== Task material ==

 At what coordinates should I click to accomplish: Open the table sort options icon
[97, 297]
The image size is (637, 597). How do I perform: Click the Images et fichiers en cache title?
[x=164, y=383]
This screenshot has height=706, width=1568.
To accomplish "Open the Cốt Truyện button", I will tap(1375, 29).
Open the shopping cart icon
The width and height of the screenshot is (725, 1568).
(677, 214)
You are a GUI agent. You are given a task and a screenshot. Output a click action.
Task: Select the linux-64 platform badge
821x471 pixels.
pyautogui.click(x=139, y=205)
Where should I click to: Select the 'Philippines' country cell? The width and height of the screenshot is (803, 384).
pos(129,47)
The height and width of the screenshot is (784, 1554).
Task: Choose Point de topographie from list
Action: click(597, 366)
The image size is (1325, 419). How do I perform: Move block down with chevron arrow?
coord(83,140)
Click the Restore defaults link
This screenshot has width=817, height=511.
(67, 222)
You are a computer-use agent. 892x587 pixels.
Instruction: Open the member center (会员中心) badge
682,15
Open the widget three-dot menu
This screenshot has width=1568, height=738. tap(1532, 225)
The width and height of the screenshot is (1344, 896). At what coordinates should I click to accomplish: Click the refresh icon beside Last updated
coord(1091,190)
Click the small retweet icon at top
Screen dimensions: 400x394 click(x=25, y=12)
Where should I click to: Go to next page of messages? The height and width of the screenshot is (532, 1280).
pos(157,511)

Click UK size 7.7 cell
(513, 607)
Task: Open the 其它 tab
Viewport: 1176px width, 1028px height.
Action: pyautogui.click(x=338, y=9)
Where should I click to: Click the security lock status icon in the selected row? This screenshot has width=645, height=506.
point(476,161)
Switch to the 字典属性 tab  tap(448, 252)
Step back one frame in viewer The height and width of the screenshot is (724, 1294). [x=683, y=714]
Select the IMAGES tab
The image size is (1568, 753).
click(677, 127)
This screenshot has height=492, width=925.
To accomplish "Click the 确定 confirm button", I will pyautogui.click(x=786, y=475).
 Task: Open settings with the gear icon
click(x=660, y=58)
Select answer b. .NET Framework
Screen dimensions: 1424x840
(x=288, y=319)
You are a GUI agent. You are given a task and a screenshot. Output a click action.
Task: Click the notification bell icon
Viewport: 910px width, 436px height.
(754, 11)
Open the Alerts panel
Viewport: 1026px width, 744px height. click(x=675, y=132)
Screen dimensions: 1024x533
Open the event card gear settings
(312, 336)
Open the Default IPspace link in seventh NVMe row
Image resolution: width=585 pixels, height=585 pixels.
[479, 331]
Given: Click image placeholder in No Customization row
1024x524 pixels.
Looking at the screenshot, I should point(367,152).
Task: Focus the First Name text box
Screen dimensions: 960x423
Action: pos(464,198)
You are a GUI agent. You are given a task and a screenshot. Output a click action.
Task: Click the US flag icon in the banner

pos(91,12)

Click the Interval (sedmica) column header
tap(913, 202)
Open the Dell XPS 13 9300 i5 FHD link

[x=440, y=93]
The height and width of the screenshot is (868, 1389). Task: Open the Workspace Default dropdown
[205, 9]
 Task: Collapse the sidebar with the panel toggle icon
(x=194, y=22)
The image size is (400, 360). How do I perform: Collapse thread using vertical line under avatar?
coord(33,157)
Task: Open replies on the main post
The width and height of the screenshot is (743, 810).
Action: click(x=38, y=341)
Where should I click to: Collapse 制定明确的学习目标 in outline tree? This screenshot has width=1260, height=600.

===

Task instructions =>
Looking at the records above, return exactly the lines from the line with "Click UK size 7.7 cell" to the line with "Task: Click the notification bell icon", both ends included.

Response =>
Click UK size 7.7 cell
(513, 607)
Task: Open the 其它 tab
Viewport: 1176px width, 1028px height.
Action: pyautogui.click(x=338, y=9)
Where should I click to: Click the security lock status icon in the selected row? This screenshot has width=645, height=506.
point(476,161)
Switch to the 字典属性 tab  tap(448, 252)
Step back one frame in viewer The height and width of the screenshot is (724, 1294). [x=683, y=714]
Select the IMAGES tab
The image size is (1568, 753).
click(677, 127)
This screenshot has height=492, width=925.
To accomplish "Click the 确定 confirm button", I will pyautogui.click(x=786, y=475).
 Task: Open settings with the gear icon
click(x=660, y=58)
Select answer b. .NET Framework
Screen dimensions: 1424x840
(x=288, y=319)
You are a GUI agent. You are given a task and a screenshot. Output a click action.
Task: Click the notification bell icon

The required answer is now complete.